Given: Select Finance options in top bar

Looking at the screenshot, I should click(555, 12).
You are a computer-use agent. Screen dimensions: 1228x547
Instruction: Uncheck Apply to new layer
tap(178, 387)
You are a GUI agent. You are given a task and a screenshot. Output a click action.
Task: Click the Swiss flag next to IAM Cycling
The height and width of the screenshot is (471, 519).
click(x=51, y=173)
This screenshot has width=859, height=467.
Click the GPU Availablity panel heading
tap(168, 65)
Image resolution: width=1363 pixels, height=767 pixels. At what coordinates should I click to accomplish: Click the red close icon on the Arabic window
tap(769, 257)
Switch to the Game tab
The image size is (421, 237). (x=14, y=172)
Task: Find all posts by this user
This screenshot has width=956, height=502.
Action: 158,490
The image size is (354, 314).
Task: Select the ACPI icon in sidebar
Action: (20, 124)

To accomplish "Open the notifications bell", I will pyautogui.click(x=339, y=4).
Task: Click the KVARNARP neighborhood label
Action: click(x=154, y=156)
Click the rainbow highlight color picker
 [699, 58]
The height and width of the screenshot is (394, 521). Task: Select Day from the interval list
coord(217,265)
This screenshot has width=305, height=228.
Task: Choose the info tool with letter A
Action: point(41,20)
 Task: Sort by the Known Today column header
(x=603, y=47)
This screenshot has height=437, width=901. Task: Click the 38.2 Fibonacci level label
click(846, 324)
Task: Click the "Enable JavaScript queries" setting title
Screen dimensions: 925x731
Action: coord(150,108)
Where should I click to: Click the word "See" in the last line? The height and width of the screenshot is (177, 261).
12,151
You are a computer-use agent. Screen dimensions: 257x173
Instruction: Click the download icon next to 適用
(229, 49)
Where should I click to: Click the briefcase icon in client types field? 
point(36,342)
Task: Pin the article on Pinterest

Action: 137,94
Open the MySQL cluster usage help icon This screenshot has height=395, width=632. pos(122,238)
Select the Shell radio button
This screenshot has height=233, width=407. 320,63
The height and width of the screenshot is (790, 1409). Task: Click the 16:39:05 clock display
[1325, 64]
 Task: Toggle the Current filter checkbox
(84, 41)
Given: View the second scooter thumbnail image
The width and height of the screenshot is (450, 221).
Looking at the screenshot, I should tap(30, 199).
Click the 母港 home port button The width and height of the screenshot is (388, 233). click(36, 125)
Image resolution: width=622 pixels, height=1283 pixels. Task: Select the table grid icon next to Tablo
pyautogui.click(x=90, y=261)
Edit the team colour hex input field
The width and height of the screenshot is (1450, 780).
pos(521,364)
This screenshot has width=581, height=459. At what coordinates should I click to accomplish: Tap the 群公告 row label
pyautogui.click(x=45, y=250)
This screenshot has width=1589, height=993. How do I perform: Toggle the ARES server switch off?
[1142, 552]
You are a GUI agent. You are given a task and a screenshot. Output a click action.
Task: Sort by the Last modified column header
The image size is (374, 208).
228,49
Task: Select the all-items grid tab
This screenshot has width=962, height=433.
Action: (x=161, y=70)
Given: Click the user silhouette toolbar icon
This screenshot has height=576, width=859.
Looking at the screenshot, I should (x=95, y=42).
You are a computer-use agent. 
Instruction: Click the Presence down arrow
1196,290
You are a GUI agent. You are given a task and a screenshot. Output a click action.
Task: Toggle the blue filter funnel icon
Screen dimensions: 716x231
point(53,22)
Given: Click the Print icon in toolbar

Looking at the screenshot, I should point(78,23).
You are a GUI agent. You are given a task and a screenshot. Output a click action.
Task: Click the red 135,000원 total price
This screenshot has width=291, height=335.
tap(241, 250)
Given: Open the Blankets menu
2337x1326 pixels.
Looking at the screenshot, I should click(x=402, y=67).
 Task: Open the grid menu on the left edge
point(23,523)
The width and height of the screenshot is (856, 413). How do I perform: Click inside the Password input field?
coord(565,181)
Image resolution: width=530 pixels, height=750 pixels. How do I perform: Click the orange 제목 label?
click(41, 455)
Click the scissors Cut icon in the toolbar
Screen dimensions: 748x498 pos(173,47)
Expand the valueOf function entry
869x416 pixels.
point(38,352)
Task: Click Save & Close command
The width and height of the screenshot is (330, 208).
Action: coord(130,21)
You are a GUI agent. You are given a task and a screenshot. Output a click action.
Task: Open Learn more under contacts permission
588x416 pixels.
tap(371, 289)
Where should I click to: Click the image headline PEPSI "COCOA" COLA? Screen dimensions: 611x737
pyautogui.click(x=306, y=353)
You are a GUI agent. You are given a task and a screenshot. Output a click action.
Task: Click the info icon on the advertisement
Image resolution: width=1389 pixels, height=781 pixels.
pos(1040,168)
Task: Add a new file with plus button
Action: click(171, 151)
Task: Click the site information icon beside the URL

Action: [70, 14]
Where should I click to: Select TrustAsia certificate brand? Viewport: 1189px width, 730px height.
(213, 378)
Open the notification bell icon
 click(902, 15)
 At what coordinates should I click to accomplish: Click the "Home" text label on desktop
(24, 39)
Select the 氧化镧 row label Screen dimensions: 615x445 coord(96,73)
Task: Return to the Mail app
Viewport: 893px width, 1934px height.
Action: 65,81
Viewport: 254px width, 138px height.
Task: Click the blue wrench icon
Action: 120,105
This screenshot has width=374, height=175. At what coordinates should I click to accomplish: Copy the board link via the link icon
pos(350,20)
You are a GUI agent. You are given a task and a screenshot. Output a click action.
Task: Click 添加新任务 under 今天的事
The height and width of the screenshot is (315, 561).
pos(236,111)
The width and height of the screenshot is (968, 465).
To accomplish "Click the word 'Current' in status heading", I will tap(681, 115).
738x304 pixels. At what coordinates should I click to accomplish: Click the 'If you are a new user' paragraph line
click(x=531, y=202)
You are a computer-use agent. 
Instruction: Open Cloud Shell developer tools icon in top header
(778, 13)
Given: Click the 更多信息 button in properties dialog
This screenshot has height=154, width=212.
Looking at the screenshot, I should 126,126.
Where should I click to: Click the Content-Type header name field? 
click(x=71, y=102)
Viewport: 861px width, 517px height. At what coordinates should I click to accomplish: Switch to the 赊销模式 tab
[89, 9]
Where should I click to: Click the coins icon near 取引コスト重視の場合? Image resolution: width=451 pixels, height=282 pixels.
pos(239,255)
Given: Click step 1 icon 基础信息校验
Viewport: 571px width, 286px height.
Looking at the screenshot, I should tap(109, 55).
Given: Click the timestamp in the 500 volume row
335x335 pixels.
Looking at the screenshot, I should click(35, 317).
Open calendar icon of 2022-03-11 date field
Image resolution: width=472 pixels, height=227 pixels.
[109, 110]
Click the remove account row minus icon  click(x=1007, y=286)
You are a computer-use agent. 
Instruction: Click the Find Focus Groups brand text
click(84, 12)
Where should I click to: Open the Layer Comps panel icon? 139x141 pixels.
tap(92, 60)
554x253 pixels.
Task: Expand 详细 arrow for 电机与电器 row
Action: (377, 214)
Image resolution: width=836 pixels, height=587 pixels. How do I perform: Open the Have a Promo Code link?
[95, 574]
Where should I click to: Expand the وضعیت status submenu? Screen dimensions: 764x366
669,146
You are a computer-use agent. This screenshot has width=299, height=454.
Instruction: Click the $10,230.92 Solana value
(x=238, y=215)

+++

■ Given problem: Express the records as a JSON list of strings, one string per line and with blank lines omitted, starting at the first line of the records and ending at the line that contains "tap(178, 387)".

■ Response to this task:
[
  "Given: Select Finance options in top bar",
  "Looking at the screenshot, I should click(555, 12).",
  "You are a computer-use agent. Screen dimensions: 1228x547",
  "Instruction: Uncheck Apply to new layer",
  "tap(178, 387)"
]